Density distribution values across the range of selected individual descriptors associated with a particular target class given by their IC₅₀ ratio, i.e., strong (red) or weak (blue) permeator, for the 501 compounds comprising the predictive group (Fig. 5). The vertical gray line indicates the class threshold estimated by an SVM algorithm. We considered all descriptors from the top 9 clusters from our predictive model (Fig. 4) The descriptors shown hold high predictability scores across general categories (see full list in Supplementary Tables S4 and S5) described as follows: a. Hydrogen bonds in the OM. Top panel uses two vertical scales and an horizontal logarithmic scale. The red vertical scale corresponds to strong permeators (red). All other panels use a single scale for both categories of compounds. b Enthalpy and entropy in the OM, c Molecular structure, d Electric properties and electronic structure, e Graph-based molecular structure indexes, and f DP docking in MexB. The circled number in each panel list the ranking according to their single-descriptor predictability scores (Supplementary Tables S4 and S5).

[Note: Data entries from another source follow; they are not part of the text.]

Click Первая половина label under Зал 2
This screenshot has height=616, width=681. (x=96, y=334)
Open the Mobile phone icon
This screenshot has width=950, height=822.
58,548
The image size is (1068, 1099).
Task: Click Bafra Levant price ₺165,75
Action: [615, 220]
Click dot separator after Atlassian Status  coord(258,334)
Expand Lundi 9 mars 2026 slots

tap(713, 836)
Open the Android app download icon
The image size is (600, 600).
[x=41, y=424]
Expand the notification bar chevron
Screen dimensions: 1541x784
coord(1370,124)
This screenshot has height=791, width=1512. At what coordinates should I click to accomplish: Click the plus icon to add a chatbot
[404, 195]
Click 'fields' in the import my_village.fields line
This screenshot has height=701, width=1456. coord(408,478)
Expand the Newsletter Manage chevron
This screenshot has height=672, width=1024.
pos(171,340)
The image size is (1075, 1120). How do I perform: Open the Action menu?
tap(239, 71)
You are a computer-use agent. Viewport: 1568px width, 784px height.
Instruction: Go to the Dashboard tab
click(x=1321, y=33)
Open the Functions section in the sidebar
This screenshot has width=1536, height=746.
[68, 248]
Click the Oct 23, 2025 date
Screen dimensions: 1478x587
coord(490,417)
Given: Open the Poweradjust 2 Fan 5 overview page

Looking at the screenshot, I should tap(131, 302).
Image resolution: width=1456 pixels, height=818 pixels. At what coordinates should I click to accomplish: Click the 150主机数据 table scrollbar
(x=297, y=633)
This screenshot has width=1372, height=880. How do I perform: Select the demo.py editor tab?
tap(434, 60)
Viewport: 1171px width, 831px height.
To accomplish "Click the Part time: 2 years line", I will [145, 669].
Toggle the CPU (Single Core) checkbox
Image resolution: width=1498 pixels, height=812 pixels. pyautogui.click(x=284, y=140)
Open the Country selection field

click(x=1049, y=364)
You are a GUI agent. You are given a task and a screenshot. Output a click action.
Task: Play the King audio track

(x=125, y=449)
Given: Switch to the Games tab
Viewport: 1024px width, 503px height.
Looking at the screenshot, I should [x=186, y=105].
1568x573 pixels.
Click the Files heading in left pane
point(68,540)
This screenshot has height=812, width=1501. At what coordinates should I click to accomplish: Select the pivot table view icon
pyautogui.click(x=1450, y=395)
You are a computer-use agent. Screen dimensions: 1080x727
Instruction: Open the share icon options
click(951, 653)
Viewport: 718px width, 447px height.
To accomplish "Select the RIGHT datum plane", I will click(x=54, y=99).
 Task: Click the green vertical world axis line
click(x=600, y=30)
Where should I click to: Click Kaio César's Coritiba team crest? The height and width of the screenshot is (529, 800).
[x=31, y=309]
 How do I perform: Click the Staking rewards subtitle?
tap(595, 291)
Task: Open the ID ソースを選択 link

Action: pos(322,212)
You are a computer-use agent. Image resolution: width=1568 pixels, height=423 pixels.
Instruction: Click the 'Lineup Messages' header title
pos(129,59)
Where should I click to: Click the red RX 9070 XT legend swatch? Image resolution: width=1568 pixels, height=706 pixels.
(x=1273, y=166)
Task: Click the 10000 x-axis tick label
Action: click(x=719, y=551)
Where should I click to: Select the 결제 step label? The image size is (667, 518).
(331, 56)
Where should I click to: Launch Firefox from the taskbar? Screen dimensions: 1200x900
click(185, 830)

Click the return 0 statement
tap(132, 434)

Fig. 7. Model testing on additional compounds.

a Ten compounds labeled C0-C9 structurally classified using the color code defined Fig. 1a. b Model prediction associated with the ten compounds (solid black line) against the target class (gray bars) assigned from the IC₅₀ ratio measured experimentally in Pseudomonas aeruginosa. The prediction quantifies the probability that a given testing compound is a strong permeator, p₁. Error bars are the standard deviation of 100 model runs. Orange line is the maximum uncertainty (i.e., random) classification value of 0.5. The value of p₁ of compound C6 lies very close to this high uncertainty value. c Ranges of high-ranked descriptors as singles (top), duets (center), and triplets (bottom) for the testing compounds and classification given by the model. Each panel shows how these compounds' properties compare to the classification boundary of the training set (dark line or plane).